Das ist schon seltsam, könnte auch Kunst sein, muss es aber nicht – alles eben eine Frage des Geschmacks. Im Film beginnt dann die Nacht, die Gruppe beginnt im Kampf um das Gold auf sich zu schießen. Es spritzt Blut, Leute sterben, Gold schmilzt, Funken fliegen, im Auge plötzlich Sterne. Neben dem Töten geraten sie immer wieder ins Träumen. Man könnte meinen, das Dario Argentos LSD Phase hier das zweite Genre von LEICHEN UNTER BRENNENDER SONNE liefert, bei dem sich das Regieduo fleißig bedient. Manchmal gelingen diese Momente sogar.

Da sind die Szenen dann ein zurückgenommenes Gemisch aus Western, Giallo und Poliziotti-Film und liefern ein vergnügliches optisches Zitat, das man sich mehr davon gewünscht hätte. In der Ruhe liegt eben die Kraft.

Aber dann kommt die Szene, von der Chuck Norris sicher oft träumt. Im Dunkeln der Ruine steht eine Frau im Kleid, das Licht fällt wie ein Spot von oben. Eine MP wird ins Bild gehalten und feuert auf die Frau. Die Kugeln treffen sie, Zeitlupe, Strotoskoplicht zerhackt ihre Bewegungen. Es spritzt kein Blut, denn die Kugeln schießen der Frau das Kleid vom Körper, dazu Lippen, Augen, Keuchen, das Kleid fliegt in Fetzen von ihr, bis sie nackt ist. Das ist irgendwie scheiße, aber irgendwie auch wieder originell. Man bleibt unentschlossen.

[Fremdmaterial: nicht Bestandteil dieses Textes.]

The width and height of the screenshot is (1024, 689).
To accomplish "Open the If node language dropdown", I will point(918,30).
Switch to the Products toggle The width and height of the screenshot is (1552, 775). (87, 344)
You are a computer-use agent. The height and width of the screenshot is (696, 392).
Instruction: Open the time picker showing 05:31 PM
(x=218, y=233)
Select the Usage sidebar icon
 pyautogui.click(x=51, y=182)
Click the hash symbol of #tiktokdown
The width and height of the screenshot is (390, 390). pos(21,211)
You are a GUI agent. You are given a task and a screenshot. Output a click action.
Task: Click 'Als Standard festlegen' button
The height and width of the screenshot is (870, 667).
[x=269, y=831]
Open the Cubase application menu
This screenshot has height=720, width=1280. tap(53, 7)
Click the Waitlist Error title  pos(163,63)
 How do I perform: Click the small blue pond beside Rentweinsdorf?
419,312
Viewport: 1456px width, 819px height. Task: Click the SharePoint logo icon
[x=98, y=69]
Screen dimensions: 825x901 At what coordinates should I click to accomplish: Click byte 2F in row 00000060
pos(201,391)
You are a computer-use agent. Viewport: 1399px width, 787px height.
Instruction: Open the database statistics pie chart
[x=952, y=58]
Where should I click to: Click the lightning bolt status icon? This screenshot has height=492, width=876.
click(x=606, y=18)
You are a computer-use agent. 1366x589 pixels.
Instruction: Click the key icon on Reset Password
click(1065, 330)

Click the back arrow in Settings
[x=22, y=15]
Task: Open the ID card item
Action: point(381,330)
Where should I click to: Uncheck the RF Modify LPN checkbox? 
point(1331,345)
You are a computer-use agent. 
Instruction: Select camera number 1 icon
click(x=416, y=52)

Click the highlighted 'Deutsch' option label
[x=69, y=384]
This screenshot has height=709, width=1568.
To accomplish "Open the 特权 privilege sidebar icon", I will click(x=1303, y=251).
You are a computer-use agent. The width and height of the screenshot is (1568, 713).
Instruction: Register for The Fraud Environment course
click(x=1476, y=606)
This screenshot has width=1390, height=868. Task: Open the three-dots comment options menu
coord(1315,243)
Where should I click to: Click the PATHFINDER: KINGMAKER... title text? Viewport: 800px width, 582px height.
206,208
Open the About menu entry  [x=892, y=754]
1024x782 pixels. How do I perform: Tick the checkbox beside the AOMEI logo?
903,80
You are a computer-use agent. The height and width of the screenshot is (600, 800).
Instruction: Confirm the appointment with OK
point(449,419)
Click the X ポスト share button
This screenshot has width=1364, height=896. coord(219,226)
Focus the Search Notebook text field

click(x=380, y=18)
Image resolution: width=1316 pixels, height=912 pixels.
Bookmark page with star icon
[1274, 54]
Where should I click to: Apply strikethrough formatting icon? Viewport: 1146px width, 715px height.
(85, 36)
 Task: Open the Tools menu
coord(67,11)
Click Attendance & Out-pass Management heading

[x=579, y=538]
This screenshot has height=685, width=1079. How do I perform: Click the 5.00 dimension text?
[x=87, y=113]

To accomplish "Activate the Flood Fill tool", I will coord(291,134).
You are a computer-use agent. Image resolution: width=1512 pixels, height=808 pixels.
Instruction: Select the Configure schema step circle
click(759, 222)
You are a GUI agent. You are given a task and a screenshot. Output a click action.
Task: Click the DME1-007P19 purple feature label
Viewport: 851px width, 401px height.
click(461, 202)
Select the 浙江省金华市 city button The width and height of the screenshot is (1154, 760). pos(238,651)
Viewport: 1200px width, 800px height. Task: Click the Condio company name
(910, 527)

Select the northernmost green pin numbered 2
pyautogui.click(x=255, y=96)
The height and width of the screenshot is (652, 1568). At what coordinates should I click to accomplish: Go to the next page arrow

LEICHEN UNTER BRENNENDER SONNE ermüdet dennoch. Die Form bestimmt den Inhalt und das Regieduo widmet sich dem italienischen Genrefilms als Kunstprojekt und nicht als Hommage. Jede Einstellung ist symbolisch übersteigert und zugleich auf wenige Stile reduziert. Alles hat so sehr eine Bedeutung, das es auf Dauer verkrampft. Manchmal vergisst der Film das Symbolische seiner Kameraeinstellungen und liefert nur die Spannung der Romanvorlage, die völlig ausgereicht hätte, um künstlerisch im Genre wirken zu können. Da wird man dann auch wieder konzentriert, denn die Zurückgenommenheit macht wieder offen für das psychedelische Element, in dem dann doch wieder alles endet. Kunst ist die Lockerheit im Können und nicht im Wollen. Wer DER TOD WEINT ROTE TRÄNEN schon mochte, wird hier nicht enttäuscht werden. Cattet und Forzani bleiben ihrem Stil treu.